The best pollination alternatives to Honey Bees are the native bees already
present in the local environment. There are over 17,000 bee species in the world
(Michener 2007). With nearly 3500 bee species in North America alone, the diversity
of different forms (size, pubescence, etc.), pollination strategies, and behaviors
(early spring emergence, prolonged daily foraging, shorter inter-flower travel, etc.)
provide an effective native bee pollinator for every fruit, nut, and vegetable crop
(Chagnon et al. 1993; Greenleaf and Kremen 2006; Kremen et al. 2002, 2004).
It is estimated that native bees already annually contribute $3 billion to
US agriculture (Losey and Vaughan 2006). In addition, native bees exhibit
much greater pollination efficiency compared to Honey Bees. In Malus domestica
Borkhausen (Apple) pollination, for example, one female Osmia cornifrons
(Radoszkowski) (Mason Bee) is estimated to pollinate 2450 blooms per day,
compared to 80 per day by a Honey Bee (Parker et al. 1987). Winfree et al.
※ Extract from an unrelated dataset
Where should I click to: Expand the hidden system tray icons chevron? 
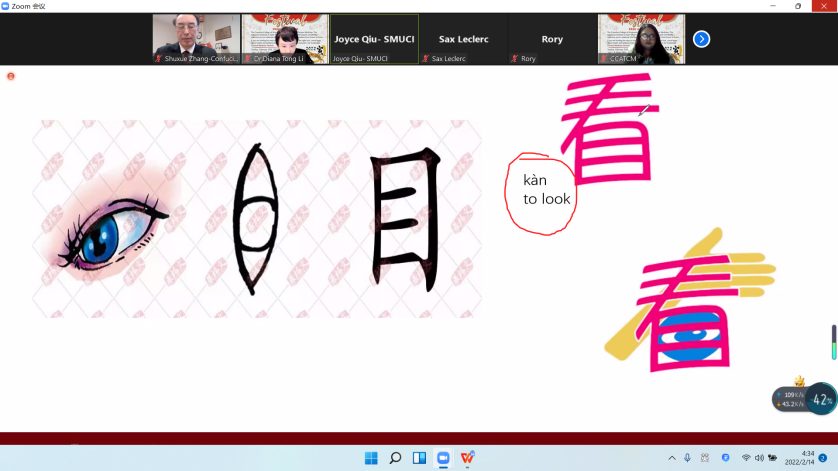click(x=671, y=458)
(2008) found that native bees were able to provide full pollination services to
most farms in heterogeneous landscapes.
Every region, even every crop, has its own characteristic group of native bee
pollinators. Data concerning regional make-ups of these native pollinator-guilds are
severely lacking, which is one reason that farmers have relied so heavily on Honey
Bees. In fact, across the continent, available information on the role of pollination
by native bees is spotty at best (Cane and Tepedino 2001, Committee on the Status
of Pollinators in North America 2007). Therefore, research is needed to determine
which native bees are present in a given region. Crop specific studies are needed
to identify appropriate target native bees in order for farmers to provide the best
habitat enrichments and resources to boost target native bee abundances.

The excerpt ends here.